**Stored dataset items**
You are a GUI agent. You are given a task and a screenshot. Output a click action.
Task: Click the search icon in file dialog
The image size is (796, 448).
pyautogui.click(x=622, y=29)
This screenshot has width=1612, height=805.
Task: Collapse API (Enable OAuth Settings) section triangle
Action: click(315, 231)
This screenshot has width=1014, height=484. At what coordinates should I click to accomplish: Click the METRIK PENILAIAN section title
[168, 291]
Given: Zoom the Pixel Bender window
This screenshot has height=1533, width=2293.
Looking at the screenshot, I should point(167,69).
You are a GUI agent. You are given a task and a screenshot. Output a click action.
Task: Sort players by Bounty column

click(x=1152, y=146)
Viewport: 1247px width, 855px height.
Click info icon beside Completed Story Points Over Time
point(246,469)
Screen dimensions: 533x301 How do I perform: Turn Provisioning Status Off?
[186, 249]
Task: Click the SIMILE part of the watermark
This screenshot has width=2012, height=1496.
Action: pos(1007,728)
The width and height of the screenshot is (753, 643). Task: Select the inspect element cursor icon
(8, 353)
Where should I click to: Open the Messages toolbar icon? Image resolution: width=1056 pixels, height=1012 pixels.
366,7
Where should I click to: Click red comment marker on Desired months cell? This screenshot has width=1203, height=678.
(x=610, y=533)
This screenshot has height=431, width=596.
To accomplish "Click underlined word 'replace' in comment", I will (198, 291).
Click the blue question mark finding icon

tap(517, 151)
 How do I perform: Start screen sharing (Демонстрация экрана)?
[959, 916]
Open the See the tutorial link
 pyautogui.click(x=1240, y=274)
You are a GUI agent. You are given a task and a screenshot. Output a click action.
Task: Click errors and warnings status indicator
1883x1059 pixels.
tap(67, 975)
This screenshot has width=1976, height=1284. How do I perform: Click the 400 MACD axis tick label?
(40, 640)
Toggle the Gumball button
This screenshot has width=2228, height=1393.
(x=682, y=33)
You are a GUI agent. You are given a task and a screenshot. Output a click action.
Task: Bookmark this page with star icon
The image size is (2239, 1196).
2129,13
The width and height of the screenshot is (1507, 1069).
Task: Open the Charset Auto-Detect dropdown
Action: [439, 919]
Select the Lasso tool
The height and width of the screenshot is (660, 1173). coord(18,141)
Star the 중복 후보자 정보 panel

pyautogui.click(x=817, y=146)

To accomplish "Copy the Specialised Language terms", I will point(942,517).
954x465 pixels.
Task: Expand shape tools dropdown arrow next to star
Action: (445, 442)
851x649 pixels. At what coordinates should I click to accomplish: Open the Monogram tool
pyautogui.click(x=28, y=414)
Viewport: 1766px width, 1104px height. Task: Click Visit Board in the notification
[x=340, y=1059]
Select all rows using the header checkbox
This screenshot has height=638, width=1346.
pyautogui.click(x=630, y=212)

**Problem requirements**
Could you type out every entry again exactly as it stands?

**Task response**
You are a GUI agent. You are given a task and a screenshot. Output a click action.
Task: Click the search icon in file dialog
The image size is (796, 448).
pyautogui.click(x=622, y=29)
This screenshot has width=1612, height=805.
Task: Collapse API (Enable OAuth Settings) section triangle
Action: click(315, 231)
This screenshot has width=1014, height=484. At what coordinates should I click to accomplish: Click the METRIK PENILAIAN section title
[168, 291]
Given: Zoom the Pixel Bender window
This screenshot has height=1533, width=2293.
Looking at the screenshot, I should point(167,69).
You are a GUI agent. You are given a task and a screenshot. Output a click action.
Task: Sort players by Bounty column

click(x=1152, y=146)
Viewport: 1247px width, 855px height.
Click info icon beside Completed Story Points Over Time
point(246,469)
Screen dimensions: 533x301 How do I perform: Turn Provisioning Status Off?
[186, 249]
Task: Click the SIMILE part of the watermark
This screenshot has width=2012, height=1496.
Action: pos(1007,728)
The width and height of the screenshot is (753, 643). Task: Select the inspect element cursor icon
(8, 353)
Where should I click to: Open the Messages toolbar icon? Image resolution: width=1056 pixels, height=1012 pixels.
366,7
Where should I click to: Click red comment marker on Desired months cell? This screenshot has width=1203, height=678.
(x=610, y=533)
This screenshot has height=431, width=596.
To accomplish "Click underlined word 'replace' in comment", I will (198, 291).
Click the blue question mark finding icon

tap(517, 151)
 How do I perform: Start screen sharing (Демонстрация экрана)?
[959, 916]
Open the See the tutorial link
 pyautogui.click(x=1240, y=274)
You are a GUI agent. You are given a task and a screenshot. Output a click action.
Task: Click errors and warnings status indicator
1883x1059 pixels.
tap(67, 975)
This screenshot has width=1976, height=1284. How do I perform: Click the 400 MACD axis tick label?
(40, 640)
Toggle the Gumball button
This screenshot has width=2228, height=1393.
(x=682, y=33)
You are a GUI agent. You are given a task and a screenshot. Output a click action.
Task: Bookmark this page with star icon
The image size is (2239, 1196).
2129,13
The width and height of the screenshot is (1507, 1069).
Task: Open the Charset Auto-Detect dropdown
Action: [439, 919]
Select the Lasso tool
The height and width of the screenshot is (660, 1173). coord(18,141)
Star the 중복 후보자 정보 panel

pyautogui.click(x=817, y=146)

To accomplish "Copy the Specialised Language terms", I will point(942,517).
954x465 pixels.
Task: Expand shape tools dropdown arrow next to star
Action: (445, 442)
851x649 pixels. At what coordinates should I click to accomplish: Open the Monogram tool
pyautogui.click(x=28, y=414)
Viewport: 1766px width, 1104px height. Task: Click Visit Board in the notification
[x=340, y=1059]
Select all rows using the header checkbox
This screenshot has height=638, width=1346.
pyautogui.click(x=630, y=212)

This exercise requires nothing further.